Only rely on yourself.
‘You want to hang out with me, sweetcakes?’
His name was George Linden, and he was one of the most persistent college boys. With a daddy in the oil business in Texas, bright blond hair and a footballer’s physique, he could pick up almost any girl he wanted.
‘Your coffee’s coming right up,’ Dina said, brightly. She hated him and his group of hangers-on, the boys that would crowd around the golden god and cackle at everything he said. She pivoted on one heel, back to the kitchen.
‘Goddamn, that’s a beautiful view,’ Linden said loudly. ‘I could watch that ass all day.’
‘Mike –’ Dina spat it out to the manager as he handed her the pitcher and the stoneware mugs – ‘aren’t you going to throw them out?’

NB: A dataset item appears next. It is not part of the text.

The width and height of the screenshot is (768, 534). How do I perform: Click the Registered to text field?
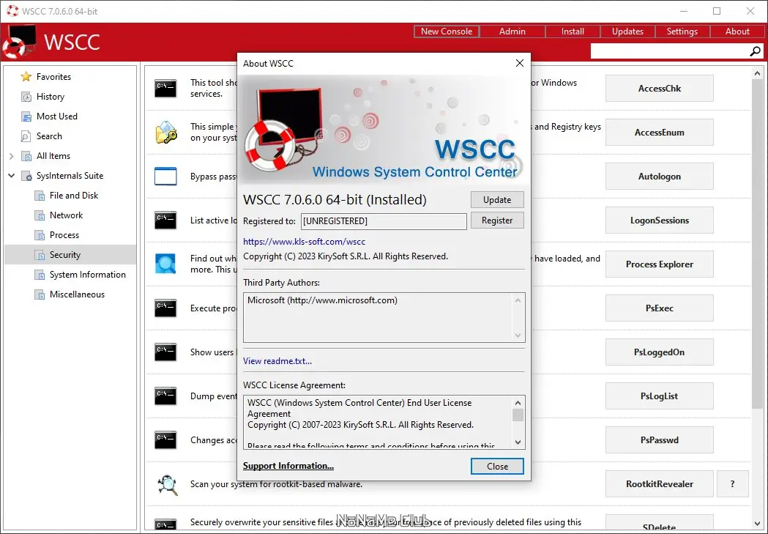click(384, 221)
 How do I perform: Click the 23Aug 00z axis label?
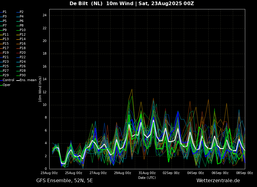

‘Come on, Dina. College is a big part of the store.’ Mike shrugged; he hadn’t liked having a teenage junior manager forced on him. As far as he was concerned, she wanted tips, so she was still just a glorified waitress.
He
didn’t serve up coffees. ‘You don’t have to wait tables, you know. It’s a choice.’
A choice she needed for rent. ‘Sure. Right.’ Dina gritted her teeth. She moved back to the table with the coffee, set it down, careful not to bend over too much at the waist. The dark pencil skirt of her uniform set her ass off nicely, and she hated the way the frat boys ogled and stared.